For practical use in measuring pH, it is not normally necessary for the operator to construct a calibration graph and interpolate the results for unknown samples. Most pH electrodes are connected directly to a special pH meter which performs the calibration automatically. This determines the slope mathematically and calculates the unknown pH value for immediate display on the meter.

These basic principles are exactly the same for all ISEs. Thus it would appear that all can be used as easily and rapidly as the pH electrode: i.e. simply by calibrating the equipment by measuring two known solutions, then immersing the electrodes in any test solution and reading the answer directly from a meter. Whilst it is certainly true that some other ions can be measured in this simple fashion, it is not the case for most. Unfortunately, some ISE advertising material tends to gloss over this fact and gives the reader a rather rosy view of the capabilities of this technique. There are several factors which can cause difficulties when ISE technology is applied to the measurement of other ions. These are listed below and discussed in more detail in later sections. Nevertheless, it must be stressed here that as long as these difficulties are recognised and steps are taken to overcome them, then ISEs can still be a very useful and cost-effective analytical tool.

i) In contrast to the pH membrane, other ion-selective membranes are not entirely ion-specific and can permit the passage of some of the other ions which may be present in the test solution, thus causing the problem of ionic interference.

ii) Most ISEs have a much lower linear range and higher detection limit than the pH electrode. Many show a curved calibration line in the region 10^-5 to 10^-7 moles/l and very few can be used to determine concentrations below 1x10^-7 moles/l. Thus, for low concentration samples, it may be necessary to construct a calibration graph with several points in order to define the slope more precisely in the non-linear range.

iii) The calculation of ionic concentration is far more dependent on a precise measurement of the potential difference than is the pH, because the pH depends on the order of magnitude of the concentration rather than the precise value. For example it would take an error of more than 5 millivolts to cause a change of 0.1 pH units, but only a 1 millivolt error will cause at least a 4% error in the calculated concentration of a mono-valent ion and more than 8% for a di-valent ion. This is because the theoretical value for the slope at 25°C is 59.2 for mono-valent ions and 29.6 for di-valent ions. In practical application, however these slopes can vary considerably because of variations in temperature, deviations from "ideal" behaviour, and minor impurities or contamination of the ion-selective membrane, or if samples are measured near the detection limit of the electrode, in the non-linear range. The critical factor is not so much the actual value of the slope but that this should be as high as possible and remain constant over the range of concentrations and the time period required for the analyses. Thus, when measuring other ion concentrations, it is essential to take extra precautions to minimise any errors in the measurement of the electrode potential.

iv) For ion concentration measurements, steps must be taken to minimise the effect of the Ionic Strength of the sample.
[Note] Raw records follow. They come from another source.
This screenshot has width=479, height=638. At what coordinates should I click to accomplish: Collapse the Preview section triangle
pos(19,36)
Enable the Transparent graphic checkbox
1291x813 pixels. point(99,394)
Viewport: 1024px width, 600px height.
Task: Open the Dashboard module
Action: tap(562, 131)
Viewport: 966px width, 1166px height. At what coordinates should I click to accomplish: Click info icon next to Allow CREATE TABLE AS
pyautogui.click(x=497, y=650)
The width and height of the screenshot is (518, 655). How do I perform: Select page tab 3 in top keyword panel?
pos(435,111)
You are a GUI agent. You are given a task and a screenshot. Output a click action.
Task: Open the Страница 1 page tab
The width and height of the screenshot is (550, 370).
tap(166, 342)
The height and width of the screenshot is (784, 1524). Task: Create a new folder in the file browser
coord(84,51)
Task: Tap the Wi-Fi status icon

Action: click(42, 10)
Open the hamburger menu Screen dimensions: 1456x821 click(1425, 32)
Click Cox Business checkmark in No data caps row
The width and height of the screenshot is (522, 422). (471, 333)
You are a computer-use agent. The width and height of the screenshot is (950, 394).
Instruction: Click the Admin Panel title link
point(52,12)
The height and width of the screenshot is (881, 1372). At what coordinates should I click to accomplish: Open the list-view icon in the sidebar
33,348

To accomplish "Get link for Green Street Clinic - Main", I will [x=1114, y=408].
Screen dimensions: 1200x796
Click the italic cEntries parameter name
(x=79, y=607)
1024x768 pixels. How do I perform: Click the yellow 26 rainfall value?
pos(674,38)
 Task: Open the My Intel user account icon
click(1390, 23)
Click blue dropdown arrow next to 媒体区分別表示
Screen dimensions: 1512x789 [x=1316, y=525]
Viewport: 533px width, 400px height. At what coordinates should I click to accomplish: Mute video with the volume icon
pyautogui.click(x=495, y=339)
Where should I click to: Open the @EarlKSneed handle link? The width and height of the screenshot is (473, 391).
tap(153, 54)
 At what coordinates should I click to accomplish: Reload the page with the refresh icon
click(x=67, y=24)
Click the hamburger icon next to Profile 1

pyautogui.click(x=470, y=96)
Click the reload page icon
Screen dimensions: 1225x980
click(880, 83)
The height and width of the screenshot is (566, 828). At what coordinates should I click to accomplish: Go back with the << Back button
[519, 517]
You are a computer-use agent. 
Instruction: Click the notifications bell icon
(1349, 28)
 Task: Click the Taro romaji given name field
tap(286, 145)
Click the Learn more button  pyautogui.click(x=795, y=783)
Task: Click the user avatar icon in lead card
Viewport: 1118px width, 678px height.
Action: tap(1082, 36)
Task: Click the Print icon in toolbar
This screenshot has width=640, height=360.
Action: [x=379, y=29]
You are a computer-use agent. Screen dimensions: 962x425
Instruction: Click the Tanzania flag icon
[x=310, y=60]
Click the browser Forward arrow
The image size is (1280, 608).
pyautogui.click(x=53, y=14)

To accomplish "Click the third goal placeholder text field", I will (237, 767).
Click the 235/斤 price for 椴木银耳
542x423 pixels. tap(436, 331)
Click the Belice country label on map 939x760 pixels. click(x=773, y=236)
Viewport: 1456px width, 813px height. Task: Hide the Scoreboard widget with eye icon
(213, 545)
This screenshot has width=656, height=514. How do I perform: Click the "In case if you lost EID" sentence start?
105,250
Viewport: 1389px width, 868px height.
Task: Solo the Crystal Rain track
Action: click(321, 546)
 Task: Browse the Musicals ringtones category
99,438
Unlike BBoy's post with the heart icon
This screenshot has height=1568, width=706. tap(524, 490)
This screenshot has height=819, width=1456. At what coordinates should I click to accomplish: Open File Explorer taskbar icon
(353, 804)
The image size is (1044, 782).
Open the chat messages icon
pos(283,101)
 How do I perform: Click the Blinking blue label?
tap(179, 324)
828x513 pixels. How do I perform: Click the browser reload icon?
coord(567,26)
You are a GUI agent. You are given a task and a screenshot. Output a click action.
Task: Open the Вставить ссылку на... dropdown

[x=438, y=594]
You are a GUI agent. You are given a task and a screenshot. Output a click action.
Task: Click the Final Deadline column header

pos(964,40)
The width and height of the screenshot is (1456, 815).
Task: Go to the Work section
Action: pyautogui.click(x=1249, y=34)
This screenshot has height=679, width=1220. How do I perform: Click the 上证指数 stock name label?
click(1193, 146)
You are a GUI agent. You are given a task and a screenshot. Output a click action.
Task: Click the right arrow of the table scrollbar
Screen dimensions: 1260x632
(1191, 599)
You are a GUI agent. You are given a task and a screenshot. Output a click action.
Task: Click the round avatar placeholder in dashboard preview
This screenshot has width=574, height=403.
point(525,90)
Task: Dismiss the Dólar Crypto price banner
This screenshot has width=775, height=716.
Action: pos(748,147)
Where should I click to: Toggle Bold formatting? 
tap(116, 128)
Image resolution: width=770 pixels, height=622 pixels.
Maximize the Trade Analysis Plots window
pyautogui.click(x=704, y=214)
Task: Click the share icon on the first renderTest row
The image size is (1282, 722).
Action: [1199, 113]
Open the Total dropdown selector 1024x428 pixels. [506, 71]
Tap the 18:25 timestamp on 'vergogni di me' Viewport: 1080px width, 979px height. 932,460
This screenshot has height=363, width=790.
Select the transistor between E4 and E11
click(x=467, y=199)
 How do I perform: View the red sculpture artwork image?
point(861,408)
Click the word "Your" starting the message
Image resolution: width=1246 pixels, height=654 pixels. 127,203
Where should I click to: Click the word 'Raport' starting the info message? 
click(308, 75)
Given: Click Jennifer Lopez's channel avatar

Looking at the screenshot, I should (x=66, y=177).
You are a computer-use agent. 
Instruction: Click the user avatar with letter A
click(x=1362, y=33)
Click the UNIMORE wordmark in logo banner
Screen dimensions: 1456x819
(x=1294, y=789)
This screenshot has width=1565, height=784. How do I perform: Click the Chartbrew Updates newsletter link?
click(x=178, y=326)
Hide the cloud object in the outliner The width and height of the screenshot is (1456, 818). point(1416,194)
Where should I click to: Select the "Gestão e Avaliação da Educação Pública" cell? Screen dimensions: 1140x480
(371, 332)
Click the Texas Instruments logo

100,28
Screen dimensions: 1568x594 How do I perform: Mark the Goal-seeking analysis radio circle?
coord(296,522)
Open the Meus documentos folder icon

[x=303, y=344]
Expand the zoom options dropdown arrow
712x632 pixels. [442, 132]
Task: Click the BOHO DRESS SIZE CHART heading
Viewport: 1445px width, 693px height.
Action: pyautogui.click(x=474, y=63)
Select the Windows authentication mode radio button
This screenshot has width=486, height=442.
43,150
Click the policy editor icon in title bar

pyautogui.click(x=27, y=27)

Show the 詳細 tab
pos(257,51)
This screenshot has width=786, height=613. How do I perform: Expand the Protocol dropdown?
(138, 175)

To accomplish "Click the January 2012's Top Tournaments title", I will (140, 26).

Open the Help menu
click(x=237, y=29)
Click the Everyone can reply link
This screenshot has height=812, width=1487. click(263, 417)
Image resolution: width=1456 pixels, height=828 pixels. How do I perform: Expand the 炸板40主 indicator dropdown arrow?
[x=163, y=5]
This is because pH is defined as the log of the Activity of the ion (which is measured directly by any ISE) but most measurements of other ions require the actual concentration, which can differ significantly from activity in samples with complex matrices and high Ionic Strength.

v) It is more usual to plot a calibration graph using the ionic concentration with a logarithmic scale on the X-axis rather than the pX factor (analogous to pH) on a linear axis.

vi) Some ISEs will only work effectively over a narrow pH range.